GIVEN ENTRIES =>
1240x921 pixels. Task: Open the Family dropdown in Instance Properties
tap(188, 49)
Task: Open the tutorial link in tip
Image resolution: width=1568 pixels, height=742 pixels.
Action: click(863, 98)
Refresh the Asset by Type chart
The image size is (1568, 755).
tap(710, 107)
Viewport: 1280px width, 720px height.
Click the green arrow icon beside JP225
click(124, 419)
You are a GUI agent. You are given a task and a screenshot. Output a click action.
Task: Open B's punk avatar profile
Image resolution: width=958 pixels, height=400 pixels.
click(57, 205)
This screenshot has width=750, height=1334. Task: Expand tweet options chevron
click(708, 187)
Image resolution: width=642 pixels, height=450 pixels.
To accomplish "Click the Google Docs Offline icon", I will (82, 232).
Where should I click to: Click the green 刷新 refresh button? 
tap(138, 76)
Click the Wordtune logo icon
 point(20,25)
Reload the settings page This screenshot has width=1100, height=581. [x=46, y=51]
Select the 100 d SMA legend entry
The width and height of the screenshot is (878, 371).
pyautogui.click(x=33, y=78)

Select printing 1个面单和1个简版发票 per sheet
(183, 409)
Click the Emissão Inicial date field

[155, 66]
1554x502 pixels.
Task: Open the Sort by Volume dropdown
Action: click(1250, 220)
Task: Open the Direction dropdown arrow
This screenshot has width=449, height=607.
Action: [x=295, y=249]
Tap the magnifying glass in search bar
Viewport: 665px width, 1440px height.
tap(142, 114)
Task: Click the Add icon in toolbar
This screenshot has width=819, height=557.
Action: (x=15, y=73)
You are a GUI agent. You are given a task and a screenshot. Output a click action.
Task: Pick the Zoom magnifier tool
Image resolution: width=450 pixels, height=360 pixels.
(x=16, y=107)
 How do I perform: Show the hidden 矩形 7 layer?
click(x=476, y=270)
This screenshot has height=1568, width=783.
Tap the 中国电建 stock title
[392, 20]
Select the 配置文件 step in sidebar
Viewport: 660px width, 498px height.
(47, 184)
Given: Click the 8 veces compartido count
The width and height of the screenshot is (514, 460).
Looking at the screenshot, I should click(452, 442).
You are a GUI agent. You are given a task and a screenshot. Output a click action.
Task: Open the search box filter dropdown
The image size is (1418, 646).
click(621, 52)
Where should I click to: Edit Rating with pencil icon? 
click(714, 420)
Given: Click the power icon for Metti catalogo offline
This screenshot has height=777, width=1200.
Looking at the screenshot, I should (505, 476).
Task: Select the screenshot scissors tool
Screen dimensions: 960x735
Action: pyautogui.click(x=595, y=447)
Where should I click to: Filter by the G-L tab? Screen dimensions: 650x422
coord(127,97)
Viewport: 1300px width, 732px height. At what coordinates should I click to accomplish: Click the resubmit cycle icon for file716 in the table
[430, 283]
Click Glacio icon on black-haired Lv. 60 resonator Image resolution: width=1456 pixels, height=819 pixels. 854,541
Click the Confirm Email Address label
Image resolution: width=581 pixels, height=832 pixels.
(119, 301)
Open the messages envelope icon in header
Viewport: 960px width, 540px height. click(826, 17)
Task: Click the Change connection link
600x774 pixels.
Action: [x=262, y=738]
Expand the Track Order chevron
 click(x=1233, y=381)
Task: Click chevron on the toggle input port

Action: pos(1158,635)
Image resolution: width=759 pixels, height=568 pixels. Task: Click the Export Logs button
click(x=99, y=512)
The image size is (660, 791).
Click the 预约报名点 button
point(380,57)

TASK BRIEF => Return the full listing, character for character.

RESULT OF THE TASK =>
1240x921 pixels. Task: Open the Family dropdown in Instance Properties
tap(188, 49)
Task: Open the tutorial link in tip
Image resolution: width=1568 pixels, height=742 pixels.
Action: click(863, 98)
Refresh the Asset by Type chart
The image size is (1568, 755).
tap(710, 107)
Viewport: 1280px width, 720px height.
Click the green arrow icon beside JP225
click(124, 419)
You are a GUI agent. You are given a task and a screenshot. Output a click action.
Task: Open B's punk avatar profile
Image resolution: width=958 pixels, height=400 pixels.
click(57, 205)
This screenshot has width=750, height=1334. Task: Expand tweet options chevron
click(708, 187)
Image resolution: width=642 pixels, height=450 pixels.
To accomplish "Click the Google Docs Offline icon", I will (82, 232).
Where should I click to: Click the green 刷新 refresh button? 
tap(138, 76)
Click the Wordtune logo icon
 point(20,25)
Reload the settings page This screenshot has width=1100, height=581. [x=46, y=51]
Select the 100 d SMA legend entry
The width and height of the screenshot is (878, 371).
pyautogui.click(x=33, y=78)

Select printing 1个面单和1个简版发票 per sheet
(183, 409)
Click the Emissão Inicial date field

[155, 66]
1554x502 pixels.
Task: Open the Sort by Volume dropdown
Action: click(1250, 220)
Task: Open the Direction dropdown arrow
This screenshot has width=449, height=607.
Action: [x=295, y=249]
Tap the magnifying glass in search bar
Viewport: 665px width, 1440px height.
tap(142, 114)
Task: Click the Add icon in toolbar
This screenshot has width=819, height=557.
Action: (x=15, y=73)
You are a GUI agent. You are given a task and a screenshot. Output a click action.
Task: Pick the Zoom magnifier tool
Image resolution: width=450 pixels, height=360 pixels.
(x=16, y=107)
 How do I perform: Show the hidden 矩形 7 layer?
click(x=476, y=270)
This screenshot has height=1568, width=783.
Tap the 中国电建 stock title
[392, 20]
Select the 配置文件 step in sidebar
Viewport: 660px width, 498px height.
(47, 184)
Given: Click the 8 veces compartido count
The width and height of the screenshot is (514, 460).
Looking at the screenshot, I should click(452, 442).
You are a GUI agent. You are given a task and a screenshot. Output a click action.
Task: Open the search box filter dropdown
The image size is (1418, 646).
click(621, 52)
Where should I click to: Edit Rating with pencil icon? 
click(714, 420)
Given: Click the power icon for Metti catalogo offline
This screenshot has height=777, width=1200.
Looking at the screenshot, I should (505, 476).
Task: Select the screenshot scissors tool
Screen dimensions: 960x735
Action: pyautogui.click(x=595, y=447)
Where should I click to: Filter by the G-L tab? Screen dimensions: 650x422
coord(127,97)
Viewport: 1300px width, 732px height. At what coordinates should I click to accomplish: Click the resubmit cycle icon for file716 in the table
[430, 283]
Click Glacio icon on black-haired Lv. 60 resonator Image resolution: width=1456 pixels, height=819 pixels. 854,541
Click the Confirm Email Address label
Image resolution: width=581 pixels, height=832 pixels.
(119, 301)
Open the messages envelope icon in header
Viewport: 960px width, 540px height. click(826, 17)
Task: Click the Change connection link
600x774 pixels.
Action: [x=262, y=738]
Expand the Track Order chevron
 click(x=1233, y=381)
Task: Click chevron on the toggle input port

Action: pos(1158,635)
Image resolution: width=759 pixels, height=568 pixels. Task: Click the Export Logs button
click(x=99, y=512)
The image size is (660, 791).
Click the 预约报名点 button
point(380,57)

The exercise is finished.